## Exercise requirements
An exact copy of the lines from the top of the data through the line with "Task: Open the Products module box" is what you should give, with no pictures in it.

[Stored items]
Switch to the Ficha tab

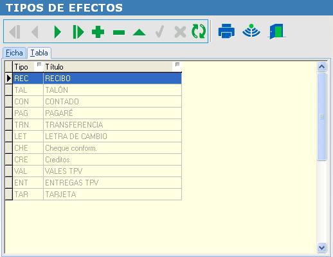tap(14, 53)
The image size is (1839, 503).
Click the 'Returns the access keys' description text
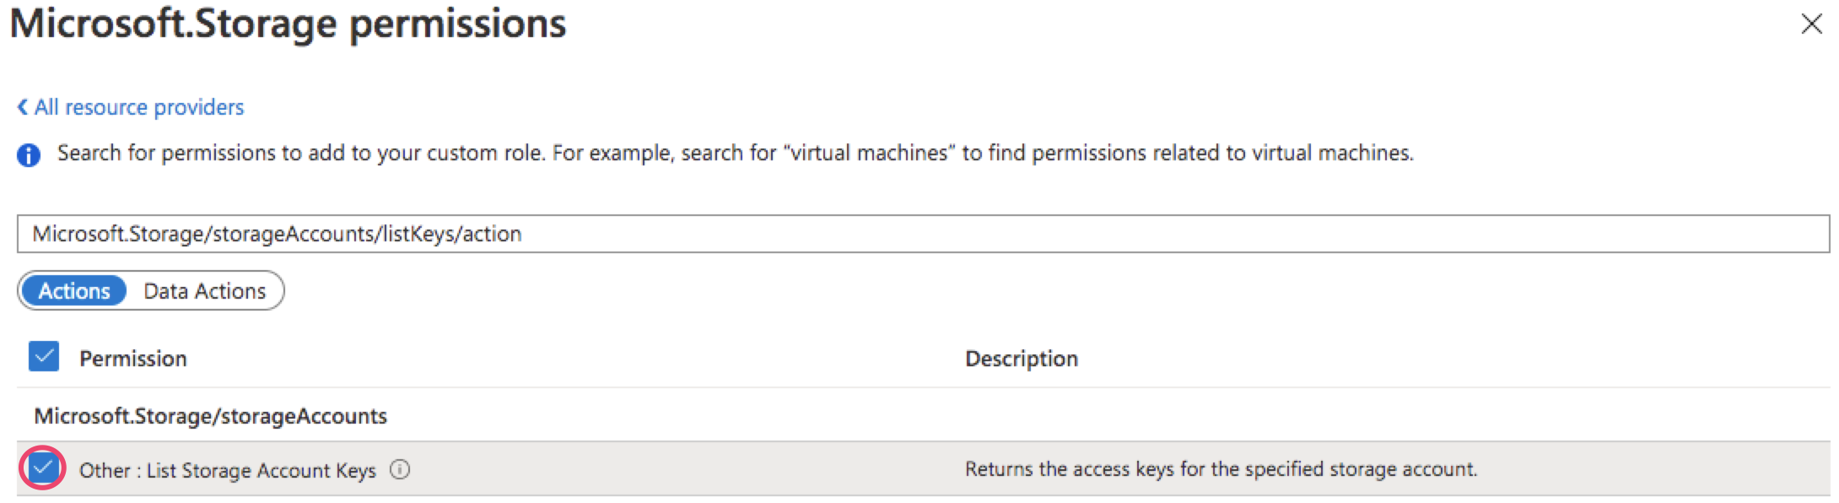coord(1221,469)
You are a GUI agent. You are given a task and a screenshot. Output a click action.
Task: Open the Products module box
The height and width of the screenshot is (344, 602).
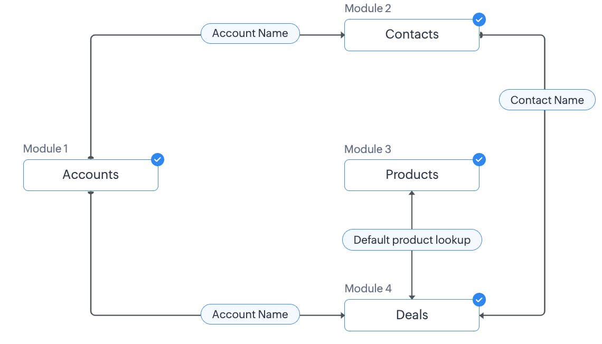(x=411, y=175)

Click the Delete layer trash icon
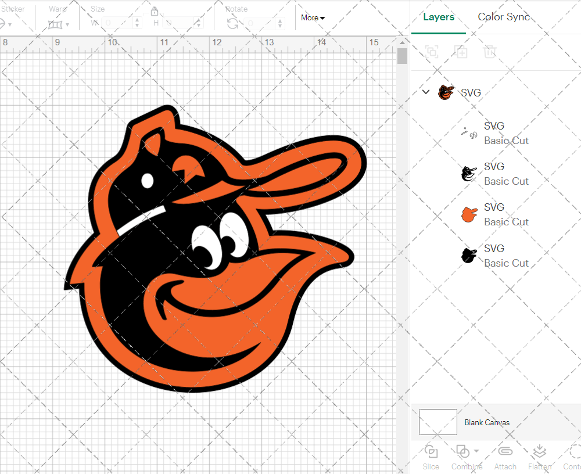490,52
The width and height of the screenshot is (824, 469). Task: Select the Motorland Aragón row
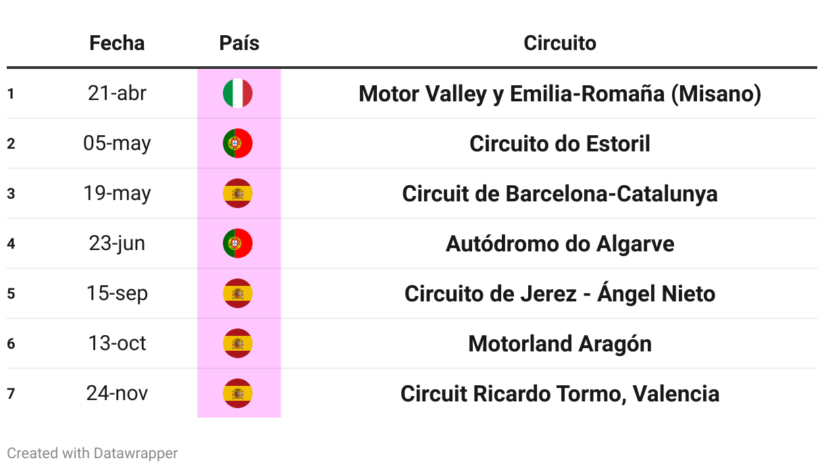(x=412, y=343)
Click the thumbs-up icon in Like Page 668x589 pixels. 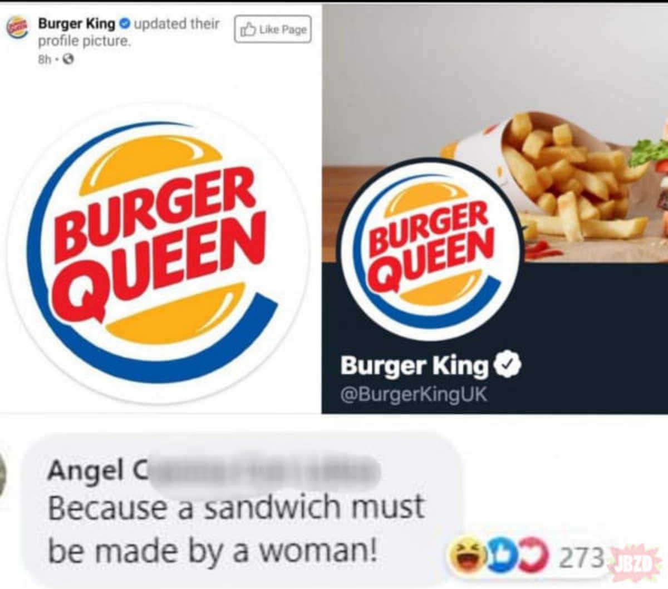(248, 30)
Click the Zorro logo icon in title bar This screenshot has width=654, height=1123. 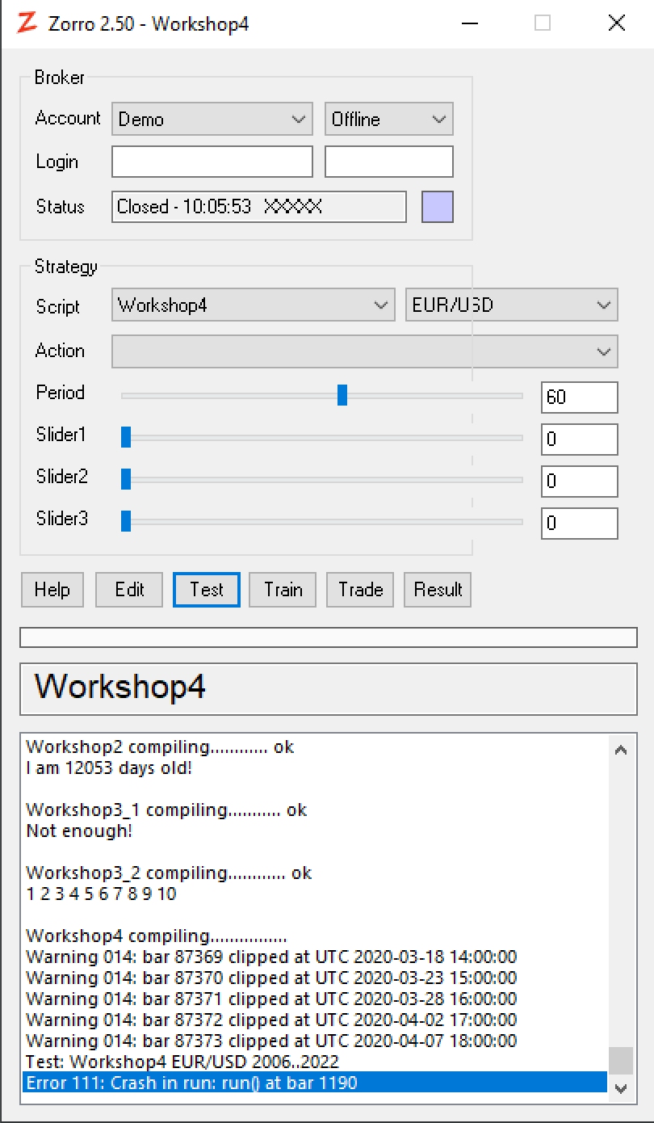coord(27,23)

## Task answer
Switch to the Ficha tab

tap(14, 53)
The image size is (1839, 503).
Click the 'Returns the access keys' description text
coord(1221,469)
You are a GUI agent. You are given a task and a screenshot. Output a click action.
Task: Open the Products module box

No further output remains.